Lynn’s Fire Department has been aggressive in confronting the problem, running a yearlong campaign to install and replace smoke alarms in residences across the city, which has a high percentage of recent immigrants.
Fire Lieutenant Israel Gonzalez, the city’s chief inspector and a fire prevention officer, said he encountered residents who did not know what a smoke alarm was or had installed them in the wrong location or had removed the batteries.
“The immigrants are at the biggest risk; they come from all around the world, and they didn’t have smoke alarms,” Gonzalez said. “They don’t see the importance to have smoke alarms, and they didn’t have them in their homes.”
Lynn paid for the program with a $295,388 grant from the Federal Emergency Management Agency, Gonzalez said. The department promoted the program in multiple ways, including newspaper ads and billboards, and by distributing fliers in the schools, he said.
The outreach effort had citizens submitting applications for smoke detectors in droves, Gonzalez said. Some days firefighters went to as many as 22 homes to do installations, he said, and by the time the program concluded last month, nearly 1,700 families had received working alarms.
The program paid immediate dividends in some cases, Gonzalez said. In one instance, firefighters installed smoke alarms in a single-family home that had none. Two weeks later, there was an electrical fire at the residence, he said. The resident, who was asleep when the fire started, was alerted to the blaze by her new smoke alarms, Gonzalez said.
On another occasion, firefighters installing smoke alarms in a two-family home where several children lived encountered a mattress that was smoldering from the heat of a light bulb it was leaning against, Gonzalez said. “We averted a crisis,” he said.
Working smoke alarms double your chance of surviving a fire, officials said. On March 31, two people died in a fire in a Fitchburg residence where there were no working smoke or carbon monoxide alarms, according to the state Department of Fire Services.
By April 10, the agency said, there had been 16 civilian deaths this year from fires where there were no working smoke alarms.
Further, more than half of fire-related fatalities occur between 10 p.m. and 7 a.m., when many people are sleeping and not alert, meaning a smoke alarm is the best chance of survival, officials said.

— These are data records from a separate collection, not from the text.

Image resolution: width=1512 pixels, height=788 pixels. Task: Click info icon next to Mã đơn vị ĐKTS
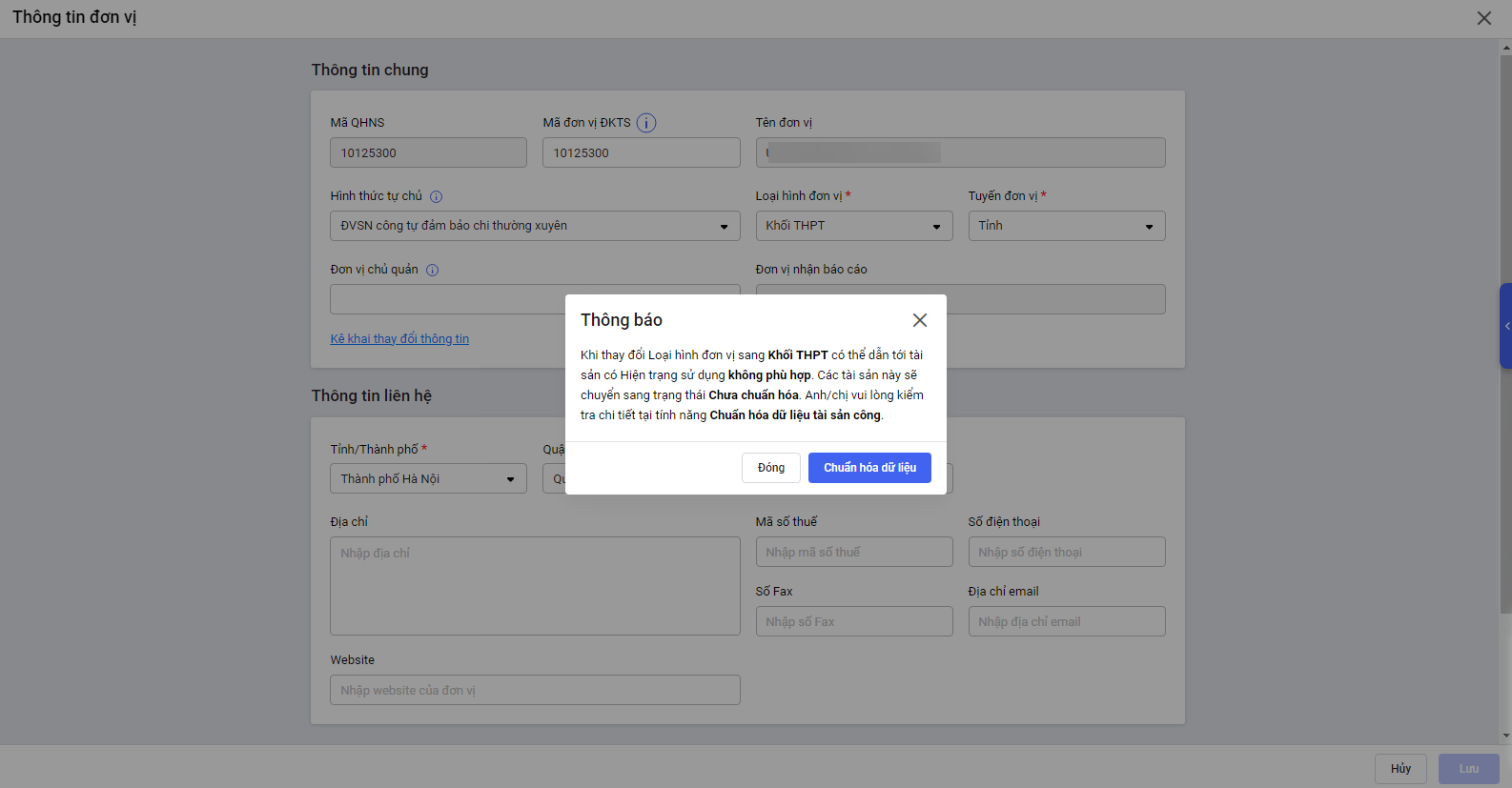point(646,123)
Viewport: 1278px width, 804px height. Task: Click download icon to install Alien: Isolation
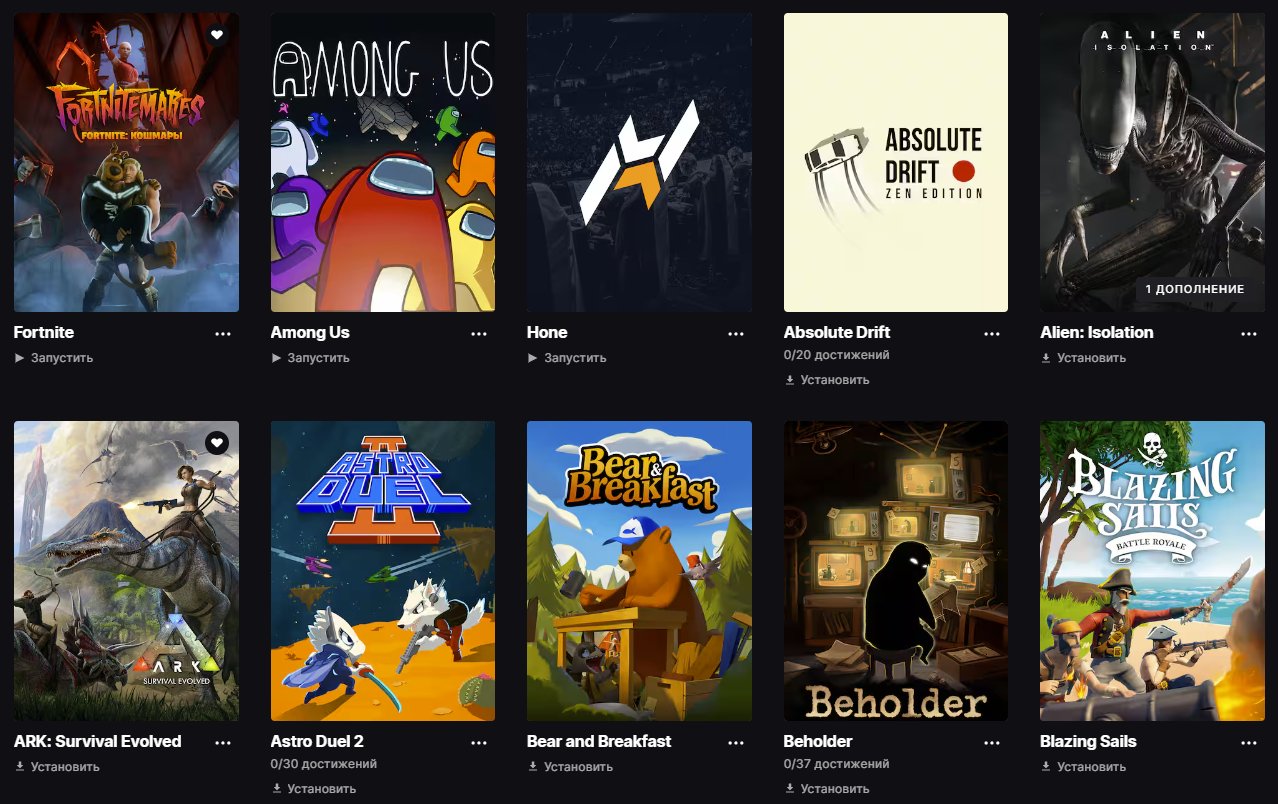pyautogui.click(x=1046, y=358)
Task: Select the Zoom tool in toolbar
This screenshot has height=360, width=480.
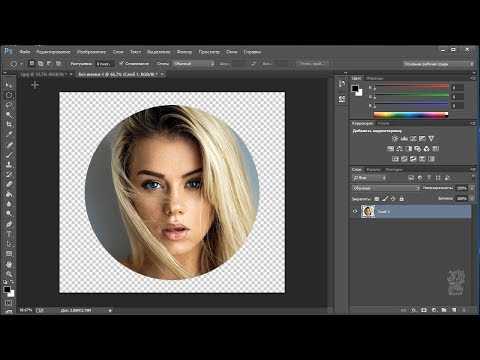Action: tap(9, 274)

Fire Marshal Coan said firefighters search for smoke alarms after fatal fires.
“Many, many times we can’t find those smoke alarms present in the building, or they weren’t properly maintained,” Coan said.
In Worcester, Fire Lieutenant Annmarie Pickett said she started canvassing neighborhoods to educate the public after a fatal fire there a few years ago.
Now she goes into homes to install new smoke alarms and review other fire safety measures, like having an escape plan. Pickett said she also flags dangerous conditions she encounters, such as residents using ovens for storage and having frayed electrical cords.
“We’ll go room by room, because fire is understandable and predictable. Therefore fire is preventable,” she said.
In North Reading, Del Fuoco said he Is thankful for the help. The program that assisted him is designed for senior citizens and paid for by grants and donations, Zarella said.
“I thought it was very kind of them to do it,” Del Fuoco said.